PROMPT. In the records that follow, find the line with "Close the Windows 11 requirements dialog"; from there, retype every line exactly through the line with "Screen dimensions: 1656x1137", which also belongs to the answer.

..............................

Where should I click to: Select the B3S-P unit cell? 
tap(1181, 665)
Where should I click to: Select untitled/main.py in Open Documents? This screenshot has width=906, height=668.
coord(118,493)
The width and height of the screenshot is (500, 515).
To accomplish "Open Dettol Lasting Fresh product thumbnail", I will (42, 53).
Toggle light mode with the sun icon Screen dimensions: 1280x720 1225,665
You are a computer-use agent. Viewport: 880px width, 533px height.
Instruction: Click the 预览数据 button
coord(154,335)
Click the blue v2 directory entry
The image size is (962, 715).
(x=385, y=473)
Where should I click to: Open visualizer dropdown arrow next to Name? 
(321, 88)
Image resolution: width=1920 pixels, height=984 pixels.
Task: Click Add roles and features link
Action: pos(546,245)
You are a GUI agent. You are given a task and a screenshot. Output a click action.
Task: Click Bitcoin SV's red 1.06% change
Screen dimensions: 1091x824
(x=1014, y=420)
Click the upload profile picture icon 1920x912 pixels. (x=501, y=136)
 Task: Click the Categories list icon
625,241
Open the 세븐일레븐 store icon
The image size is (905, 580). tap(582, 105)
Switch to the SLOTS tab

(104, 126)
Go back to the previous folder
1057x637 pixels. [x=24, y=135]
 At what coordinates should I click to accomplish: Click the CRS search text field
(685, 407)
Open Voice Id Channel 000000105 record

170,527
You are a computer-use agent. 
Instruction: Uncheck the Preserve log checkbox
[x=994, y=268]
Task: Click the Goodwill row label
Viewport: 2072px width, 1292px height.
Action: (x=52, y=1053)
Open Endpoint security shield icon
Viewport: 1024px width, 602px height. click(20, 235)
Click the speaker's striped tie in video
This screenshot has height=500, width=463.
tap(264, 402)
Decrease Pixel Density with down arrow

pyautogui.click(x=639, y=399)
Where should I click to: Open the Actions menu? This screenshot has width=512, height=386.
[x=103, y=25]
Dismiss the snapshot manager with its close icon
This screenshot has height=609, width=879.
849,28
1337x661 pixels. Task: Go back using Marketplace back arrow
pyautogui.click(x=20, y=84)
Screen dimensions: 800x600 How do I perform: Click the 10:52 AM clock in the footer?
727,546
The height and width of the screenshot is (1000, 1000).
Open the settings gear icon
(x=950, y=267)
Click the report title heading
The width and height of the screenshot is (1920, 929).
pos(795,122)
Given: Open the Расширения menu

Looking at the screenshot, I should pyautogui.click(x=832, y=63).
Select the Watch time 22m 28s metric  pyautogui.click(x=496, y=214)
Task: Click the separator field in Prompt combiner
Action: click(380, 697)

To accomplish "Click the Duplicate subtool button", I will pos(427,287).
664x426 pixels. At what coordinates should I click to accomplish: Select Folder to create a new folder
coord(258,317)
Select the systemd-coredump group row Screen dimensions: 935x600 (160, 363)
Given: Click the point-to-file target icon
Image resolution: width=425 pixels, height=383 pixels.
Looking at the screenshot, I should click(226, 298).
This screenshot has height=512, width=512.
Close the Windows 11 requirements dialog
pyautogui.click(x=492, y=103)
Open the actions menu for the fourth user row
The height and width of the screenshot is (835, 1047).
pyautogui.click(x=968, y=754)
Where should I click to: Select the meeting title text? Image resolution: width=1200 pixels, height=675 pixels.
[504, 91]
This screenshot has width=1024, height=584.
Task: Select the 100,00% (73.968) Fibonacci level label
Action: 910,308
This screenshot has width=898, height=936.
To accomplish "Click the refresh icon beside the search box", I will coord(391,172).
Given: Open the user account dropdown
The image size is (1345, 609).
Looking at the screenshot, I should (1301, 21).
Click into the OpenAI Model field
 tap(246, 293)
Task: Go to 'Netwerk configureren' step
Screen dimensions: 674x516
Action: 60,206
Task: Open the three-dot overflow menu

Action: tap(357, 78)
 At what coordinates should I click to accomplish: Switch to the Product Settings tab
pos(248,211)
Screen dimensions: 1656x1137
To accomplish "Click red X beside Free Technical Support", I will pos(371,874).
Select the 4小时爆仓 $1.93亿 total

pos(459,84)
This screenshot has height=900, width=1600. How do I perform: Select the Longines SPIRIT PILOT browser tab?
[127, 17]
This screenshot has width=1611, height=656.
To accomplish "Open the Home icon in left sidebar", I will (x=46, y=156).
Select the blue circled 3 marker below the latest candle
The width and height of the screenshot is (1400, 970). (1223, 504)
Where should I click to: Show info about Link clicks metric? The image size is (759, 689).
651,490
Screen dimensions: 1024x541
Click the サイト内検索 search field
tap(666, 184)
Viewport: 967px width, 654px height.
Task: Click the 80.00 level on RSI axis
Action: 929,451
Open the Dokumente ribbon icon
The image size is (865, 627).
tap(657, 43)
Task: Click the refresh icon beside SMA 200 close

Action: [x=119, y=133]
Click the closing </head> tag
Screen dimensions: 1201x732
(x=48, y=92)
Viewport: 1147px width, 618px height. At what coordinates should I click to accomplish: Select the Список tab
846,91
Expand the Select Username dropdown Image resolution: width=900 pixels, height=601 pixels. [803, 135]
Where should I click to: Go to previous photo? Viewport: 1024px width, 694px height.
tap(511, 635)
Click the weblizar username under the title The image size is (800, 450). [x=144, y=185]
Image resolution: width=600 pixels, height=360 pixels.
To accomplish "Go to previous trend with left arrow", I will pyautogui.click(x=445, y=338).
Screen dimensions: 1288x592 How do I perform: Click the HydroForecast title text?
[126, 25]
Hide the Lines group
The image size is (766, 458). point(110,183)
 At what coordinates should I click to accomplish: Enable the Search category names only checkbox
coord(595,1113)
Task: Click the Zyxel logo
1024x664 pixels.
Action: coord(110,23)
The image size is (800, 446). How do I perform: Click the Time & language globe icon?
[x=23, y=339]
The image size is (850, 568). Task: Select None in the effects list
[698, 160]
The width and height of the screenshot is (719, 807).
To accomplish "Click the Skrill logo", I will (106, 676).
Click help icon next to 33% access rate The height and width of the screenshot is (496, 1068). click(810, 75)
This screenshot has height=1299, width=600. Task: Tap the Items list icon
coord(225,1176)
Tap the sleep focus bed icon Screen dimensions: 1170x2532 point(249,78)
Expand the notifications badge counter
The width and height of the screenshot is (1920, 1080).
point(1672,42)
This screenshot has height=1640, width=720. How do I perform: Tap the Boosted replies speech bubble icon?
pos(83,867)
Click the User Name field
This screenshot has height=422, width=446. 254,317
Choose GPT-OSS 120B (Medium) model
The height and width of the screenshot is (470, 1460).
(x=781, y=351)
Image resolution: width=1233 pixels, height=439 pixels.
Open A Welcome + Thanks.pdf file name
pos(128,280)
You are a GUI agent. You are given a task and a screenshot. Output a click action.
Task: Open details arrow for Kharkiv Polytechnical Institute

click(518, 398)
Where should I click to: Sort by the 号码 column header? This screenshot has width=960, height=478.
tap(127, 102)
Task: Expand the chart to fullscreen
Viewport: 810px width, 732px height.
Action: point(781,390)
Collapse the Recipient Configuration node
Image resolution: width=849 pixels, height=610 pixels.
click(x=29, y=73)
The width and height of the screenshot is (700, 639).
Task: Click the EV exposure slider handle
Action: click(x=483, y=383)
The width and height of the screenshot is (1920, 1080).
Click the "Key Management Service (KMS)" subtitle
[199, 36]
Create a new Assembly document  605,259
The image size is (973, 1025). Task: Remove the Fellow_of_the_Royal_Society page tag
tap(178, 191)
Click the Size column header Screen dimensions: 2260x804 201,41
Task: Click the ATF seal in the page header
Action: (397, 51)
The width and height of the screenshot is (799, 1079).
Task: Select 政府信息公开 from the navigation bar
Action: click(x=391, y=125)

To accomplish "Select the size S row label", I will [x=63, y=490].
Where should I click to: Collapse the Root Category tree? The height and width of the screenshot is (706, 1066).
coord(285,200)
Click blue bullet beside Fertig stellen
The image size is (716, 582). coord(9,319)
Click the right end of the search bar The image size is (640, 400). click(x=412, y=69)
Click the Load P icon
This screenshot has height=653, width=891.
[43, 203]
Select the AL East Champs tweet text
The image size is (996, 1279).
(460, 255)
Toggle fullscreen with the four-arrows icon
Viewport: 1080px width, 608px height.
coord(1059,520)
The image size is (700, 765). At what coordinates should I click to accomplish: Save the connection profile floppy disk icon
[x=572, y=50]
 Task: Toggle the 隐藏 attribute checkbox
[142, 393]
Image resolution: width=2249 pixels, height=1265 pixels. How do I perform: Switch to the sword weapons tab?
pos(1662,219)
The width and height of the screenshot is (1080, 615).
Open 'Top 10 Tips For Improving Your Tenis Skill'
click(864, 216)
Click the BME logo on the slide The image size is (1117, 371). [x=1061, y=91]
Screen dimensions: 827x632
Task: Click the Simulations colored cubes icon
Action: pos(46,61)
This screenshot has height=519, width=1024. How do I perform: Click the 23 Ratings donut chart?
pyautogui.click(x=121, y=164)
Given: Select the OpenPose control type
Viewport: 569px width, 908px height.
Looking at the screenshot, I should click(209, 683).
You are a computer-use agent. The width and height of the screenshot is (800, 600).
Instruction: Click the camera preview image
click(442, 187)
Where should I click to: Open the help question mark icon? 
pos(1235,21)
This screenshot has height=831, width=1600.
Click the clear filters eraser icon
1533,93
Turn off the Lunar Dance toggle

..............................

ANSWER TO THIS TASK.
Close the Windows 11 requirements dialog
pyautogui.click(x=492, y=103)
Open the actions menu for the fourth user row
The height and width of the screenshot is (835, 1047).
pyautogui.click(x=968, y=754)
Where should I click to: Select the meeting title text? Image resolution: width=1200 pixels, height=675 pixels.
[504, 91]
This screenshot has width=1024, height=584.
Task: Select the 100,00% (73.968) Fibonacci level label
Action: 910,308
This screenshot has width=898, height=936.
To accomplish "Click the refresh icon beside the search box", I will coord(391,172).
Given: Open the user account dropdown
The image size is (1345, 609).
Looking at the screenshot, I should (1301, 21).
Click into the OpenAI Model field
 tap(246, 293)
Task: Go to 'Netwerk configureren' step
Screen dimensions: 674x516
Action: 60,206
Task: Open the three-dot overflow menu

Action: tap(357, 78)
 At what coordinates should I click to accomplish: Switch to the Product Settings tab
pos(248,211)
Screen dimensions: 1656x1137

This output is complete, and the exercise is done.